===== Selected excerpt
Iraqi involvement in Iraq - requires genuine representation, not token figures.
 
Iraqi weapons of mass destruction look like weapons of no destruction.
 
Economic - main contracts for the reconstruction will go to American companies, foreign companies “might be considered”.
 
North Korea: “axis of evil”, because of Iraq many of the developments there have gone almost unnoticed. Important - withdrawal from the Nuclear Non-proliferation Treaty. Launched two missiles into the Sea of Japan. US intelligence claim that Pyongyang is now pressing full steam ahead with its nuclear weapons programme. North Korea has 1416 km border with China, 238 km with South Korea, 19 km with Russia. Interests of those countries?
 
Iran - 3 times bigger than Iran, creator of Hezbollah, arguably world’s most lethal terrorist organisation + Syria
 
 
EU - can act as a counter-balance to the US? Tensions within - e.g. Donald Rumsfeld distinguished between New and Old Europe.
 
 
International law - in the West law is an attempt to live by negotiated solutions, in Islamic world law is used to impose moral and religious conformity. Danger that US may use its power to enforce a moral code unacceptable to many.
==========
# Actions to take
a) In the notes on international affairs, how long is North Korea's border with China?
b) Write out the records again from their first line through the line containing "ORDER is located at coordinates (212, 183).", substituting "midpoint" for "center point" and leaving everything else unchanged.
The records that follow have no connection to the notes on international affairs.
===== Records supplied
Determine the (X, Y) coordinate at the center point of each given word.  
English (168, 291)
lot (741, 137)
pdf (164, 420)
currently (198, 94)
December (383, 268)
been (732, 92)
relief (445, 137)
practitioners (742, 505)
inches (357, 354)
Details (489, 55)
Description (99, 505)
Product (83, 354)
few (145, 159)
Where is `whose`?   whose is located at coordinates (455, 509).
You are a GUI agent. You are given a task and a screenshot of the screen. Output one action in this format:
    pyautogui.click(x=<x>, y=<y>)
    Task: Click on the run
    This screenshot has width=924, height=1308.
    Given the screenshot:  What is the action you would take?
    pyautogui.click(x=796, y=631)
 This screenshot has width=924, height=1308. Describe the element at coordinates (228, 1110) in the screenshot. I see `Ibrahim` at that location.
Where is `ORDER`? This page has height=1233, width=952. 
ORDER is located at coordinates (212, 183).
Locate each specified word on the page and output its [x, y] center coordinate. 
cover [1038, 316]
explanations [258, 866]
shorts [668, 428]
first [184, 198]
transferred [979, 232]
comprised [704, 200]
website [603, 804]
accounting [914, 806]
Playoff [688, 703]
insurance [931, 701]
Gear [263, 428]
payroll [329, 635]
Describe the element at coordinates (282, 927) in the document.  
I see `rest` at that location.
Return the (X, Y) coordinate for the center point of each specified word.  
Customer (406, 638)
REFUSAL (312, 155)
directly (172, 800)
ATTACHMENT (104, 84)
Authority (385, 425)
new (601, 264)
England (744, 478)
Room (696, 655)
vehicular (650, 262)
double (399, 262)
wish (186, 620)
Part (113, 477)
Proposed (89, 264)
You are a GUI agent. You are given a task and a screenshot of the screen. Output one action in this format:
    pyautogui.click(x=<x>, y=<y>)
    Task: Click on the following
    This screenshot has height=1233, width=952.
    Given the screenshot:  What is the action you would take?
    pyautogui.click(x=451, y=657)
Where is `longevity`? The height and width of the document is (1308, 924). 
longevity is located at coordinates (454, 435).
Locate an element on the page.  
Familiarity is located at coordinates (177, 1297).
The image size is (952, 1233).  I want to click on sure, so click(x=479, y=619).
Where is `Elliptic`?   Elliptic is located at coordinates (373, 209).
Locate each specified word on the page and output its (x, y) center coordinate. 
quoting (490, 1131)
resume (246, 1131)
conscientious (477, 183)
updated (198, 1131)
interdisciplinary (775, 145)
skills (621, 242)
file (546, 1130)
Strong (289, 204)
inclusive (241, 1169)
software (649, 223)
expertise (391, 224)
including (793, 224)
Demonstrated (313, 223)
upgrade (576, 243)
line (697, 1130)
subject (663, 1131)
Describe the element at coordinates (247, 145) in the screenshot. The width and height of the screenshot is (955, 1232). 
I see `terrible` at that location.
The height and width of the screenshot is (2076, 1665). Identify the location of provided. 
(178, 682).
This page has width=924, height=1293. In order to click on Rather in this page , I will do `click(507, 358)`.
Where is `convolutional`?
==========
# The replies
a) 1416 km.

b)
Determine the (X, Y) coordinate at the midpoint of each given word.  
English (168, 291)
lot (741, 137)
pdf (164, 420)
currently (198, 94)
December (383, 268)
been (732, 92)
relief (445, 137)
practitioners (742, 505)
inches (357, 354)
Details (489, 55)
Description (99, 505)
Product (83, 354)
few (145, 159)
Where is `whose`?   whose is located at coordinates (455, 509).
You are a GUI agent. You are given a task and a screenshot of the screen. Output one action in this format:
    pyautogui.click(x=<x>, y=<y>)
    Task: Click on the run
    This screenshot has width=924, height=1308.
    Given the screenshot:  What is the action you would take?
    pyautogui.click(x=796, y=631)
 This screenshot has width=924, height=1308. Describe the element at coordinates (228, 1110) in the screenshot. I see `Ibrahim` at that location.
Where is `ORDER`? This page has height=1233, width=952. 
ORDER is located at coordinates (212, 183).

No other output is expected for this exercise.